Just when you thought it was over, get ready for another — potentially more peaceful — chapter in the tale of the northwestern Austin development site known as the Champion tract.
City Council members narrowly approved rezoning and waivers of environmental rules last week to allow apartments on the property, near RM 2222 and Loop 360. Now, a new deal will seek to start over and reduce the scope of the project approved.
If successful in getting city approval by Sept. 1, entrepreneur Jonathan Coon will buy the property from Houston-based developers Slate Real Estate Partners and, instead of apartments, build a smaller project, an elderly care home, there.
If Coon can’t get the project approved in time, Slate will move forward on its original proposal, keeping the $1 million Coon already paid for the option to buy, he said.
“Effectively, we have bet on the city of Austin’s ability to go fast,” Coon said, acknowledging that might make some people laugh. “But this is one where we should have unanimous support.”
The 120,000 square feet of senior living space would be half the square footage of the apartments Slate had proposed and would create 75 percent less traffic, one of the main concerns driving neighborhood opposition to the Slate proposal. Most importantly from Coon’s perspective, it would tie into a development he already has planned on the Camelback parcel, virtually alongside the Champion tract, beside the Pennybacker Bridge and Colorado River.

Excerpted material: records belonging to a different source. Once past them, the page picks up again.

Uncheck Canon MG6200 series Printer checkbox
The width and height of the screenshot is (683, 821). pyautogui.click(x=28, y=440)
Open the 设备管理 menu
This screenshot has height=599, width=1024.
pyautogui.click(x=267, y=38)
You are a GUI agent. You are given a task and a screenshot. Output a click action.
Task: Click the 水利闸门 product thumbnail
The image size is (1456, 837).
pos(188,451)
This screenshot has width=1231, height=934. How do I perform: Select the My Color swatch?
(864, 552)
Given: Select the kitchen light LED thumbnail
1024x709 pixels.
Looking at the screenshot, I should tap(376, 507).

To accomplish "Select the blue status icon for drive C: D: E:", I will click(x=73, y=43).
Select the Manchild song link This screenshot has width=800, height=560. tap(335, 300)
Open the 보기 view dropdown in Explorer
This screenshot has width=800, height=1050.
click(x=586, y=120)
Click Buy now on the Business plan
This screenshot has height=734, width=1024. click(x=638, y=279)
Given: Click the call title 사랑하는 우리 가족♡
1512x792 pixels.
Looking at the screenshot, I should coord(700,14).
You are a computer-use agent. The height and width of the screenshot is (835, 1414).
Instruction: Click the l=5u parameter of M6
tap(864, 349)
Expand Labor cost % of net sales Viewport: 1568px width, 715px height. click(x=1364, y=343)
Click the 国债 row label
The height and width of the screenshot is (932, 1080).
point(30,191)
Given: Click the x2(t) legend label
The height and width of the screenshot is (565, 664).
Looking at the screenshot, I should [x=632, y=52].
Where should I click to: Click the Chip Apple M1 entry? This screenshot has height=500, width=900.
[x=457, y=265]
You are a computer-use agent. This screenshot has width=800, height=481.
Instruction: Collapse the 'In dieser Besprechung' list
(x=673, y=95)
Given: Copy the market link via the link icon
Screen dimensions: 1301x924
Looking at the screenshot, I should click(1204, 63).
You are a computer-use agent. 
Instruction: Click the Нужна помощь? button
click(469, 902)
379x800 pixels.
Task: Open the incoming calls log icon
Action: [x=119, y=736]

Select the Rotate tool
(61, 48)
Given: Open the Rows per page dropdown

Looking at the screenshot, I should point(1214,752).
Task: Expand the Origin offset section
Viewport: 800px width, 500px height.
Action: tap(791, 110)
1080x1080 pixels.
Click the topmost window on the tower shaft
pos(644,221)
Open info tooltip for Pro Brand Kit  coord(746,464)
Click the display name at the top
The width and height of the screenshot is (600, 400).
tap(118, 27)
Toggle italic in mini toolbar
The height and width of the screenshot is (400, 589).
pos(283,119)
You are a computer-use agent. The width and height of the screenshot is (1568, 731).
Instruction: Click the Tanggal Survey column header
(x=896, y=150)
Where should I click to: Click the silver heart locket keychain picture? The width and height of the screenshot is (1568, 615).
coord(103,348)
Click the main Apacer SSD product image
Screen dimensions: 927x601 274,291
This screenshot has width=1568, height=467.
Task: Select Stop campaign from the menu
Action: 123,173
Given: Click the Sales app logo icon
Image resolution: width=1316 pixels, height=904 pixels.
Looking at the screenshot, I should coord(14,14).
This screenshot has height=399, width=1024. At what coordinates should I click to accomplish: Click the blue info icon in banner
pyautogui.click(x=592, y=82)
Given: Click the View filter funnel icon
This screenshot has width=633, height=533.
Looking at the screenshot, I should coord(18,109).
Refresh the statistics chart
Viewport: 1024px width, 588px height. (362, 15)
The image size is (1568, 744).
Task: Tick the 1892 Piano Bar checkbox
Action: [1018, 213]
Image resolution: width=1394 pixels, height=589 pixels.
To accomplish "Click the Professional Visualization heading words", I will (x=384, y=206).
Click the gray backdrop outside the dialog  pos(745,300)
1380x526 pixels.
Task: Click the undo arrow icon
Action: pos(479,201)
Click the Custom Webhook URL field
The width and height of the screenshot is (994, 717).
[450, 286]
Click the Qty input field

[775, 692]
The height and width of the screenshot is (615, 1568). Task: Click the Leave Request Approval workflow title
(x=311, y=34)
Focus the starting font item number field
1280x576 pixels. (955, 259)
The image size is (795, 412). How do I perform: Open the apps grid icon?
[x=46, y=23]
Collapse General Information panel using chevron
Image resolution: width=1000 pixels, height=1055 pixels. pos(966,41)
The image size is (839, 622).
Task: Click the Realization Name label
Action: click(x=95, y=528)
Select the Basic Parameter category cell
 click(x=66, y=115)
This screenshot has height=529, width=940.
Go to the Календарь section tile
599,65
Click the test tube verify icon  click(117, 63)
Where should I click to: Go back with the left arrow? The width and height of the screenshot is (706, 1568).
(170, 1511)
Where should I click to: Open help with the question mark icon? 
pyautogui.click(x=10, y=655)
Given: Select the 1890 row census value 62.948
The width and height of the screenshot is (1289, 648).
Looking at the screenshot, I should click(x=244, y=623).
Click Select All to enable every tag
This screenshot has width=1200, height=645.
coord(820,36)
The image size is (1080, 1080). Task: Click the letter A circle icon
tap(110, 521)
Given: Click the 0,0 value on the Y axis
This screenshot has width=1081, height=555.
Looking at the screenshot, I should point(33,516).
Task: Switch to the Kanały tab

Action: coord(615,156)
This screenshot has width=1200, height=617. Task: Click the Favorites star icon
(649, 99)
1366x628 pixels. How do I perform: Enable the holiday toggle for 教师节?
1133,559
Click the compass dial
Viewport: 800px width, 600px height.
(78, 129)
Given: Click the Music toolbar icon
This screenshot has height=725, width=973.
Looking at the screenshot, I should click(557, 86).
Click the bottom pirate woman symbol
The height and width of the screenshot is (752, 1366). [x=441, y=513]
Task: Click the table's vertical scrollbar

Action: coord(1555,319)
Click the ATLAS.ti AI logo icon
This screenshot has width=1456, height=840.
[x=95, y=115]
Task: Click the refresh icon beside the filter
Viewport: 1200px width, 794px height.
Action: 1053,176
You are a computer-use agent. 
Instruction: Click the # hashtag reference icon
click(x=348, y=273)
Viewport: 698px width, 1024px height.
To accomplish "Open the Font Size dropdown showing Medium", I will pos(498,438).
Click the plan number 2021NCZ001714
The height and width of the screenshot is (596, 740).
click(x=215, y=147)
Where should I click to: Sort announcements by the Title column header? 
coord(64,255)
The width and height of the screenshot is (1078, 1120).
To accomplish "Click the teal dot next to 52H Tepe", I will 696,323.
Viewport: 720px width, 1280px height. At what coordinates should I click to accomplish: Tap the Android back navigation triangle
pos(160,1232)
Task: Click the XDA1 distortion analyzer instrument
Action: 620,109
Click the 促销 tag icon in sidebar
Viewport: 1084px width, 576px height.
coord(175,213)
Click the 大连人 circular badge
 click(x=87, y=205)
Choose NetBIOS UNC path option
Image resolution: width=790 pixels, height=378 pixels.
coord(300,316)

Coon, an entrepreneur who founded 1-800-Contacts, plans to build his own home on the Camelback parcel, along with other houses, a marina, some office space alongside existing offices and a restaurant overlooking the lake. He will make half of the property into a park, so there will be no buildings within 2,000 feet of the bridge and the public can still use it for hiking.
The Lake Austin Collective — a group of neighbors who fought Slate’s project for years and got it sent it back to the council after a lawsuit under the Texas Open Meetings Act — supports Coon’s proposal. The group sent a letter to council members urging them to approve public utility district amendments for the Camelback project, and to incorporate the Champion plan into it.
Also in support is Council Member Alison Alter, whose District 10 includes both properties, but who was outvoted 6-5 in her opposition to the Slate project. Any project with less of an environmental impact would be preferable, she said.
Slate will make “significantly less” of a profit selling the property to Coon than developing it as planned, said Mark Stevenson, one of the partners. But the firm is more interested in taking a long view and winning friends in Austin as it negotiates on other potential projects.
“Mr. Coon has presented us an opportunity that is sufficient for us to look back and go ‘We don’t want to be the bad guys,’” Stevenson said. “We can go on doing other developments in Austin. We’d rather be considered for doing things broadly, rather than force something.”
He added that, while he disagreed with neighbors and considered the apartments good for the area, he understood the opposition and was impressed with Coon’s alternative proposal.
Coon wasn’t familiar with the Champion tract until a neighbor suggested he buy it from Slate. He watched nine hours of city meeting debates about it to get caught up. Now, a week after rumblings of lawsuits from either side, he said he hopes to bring a happy ending to the controversy.
“It has been a political football and the compromise shouldn’t be,” Coon said. “It has the support of the developer and our neighbors.”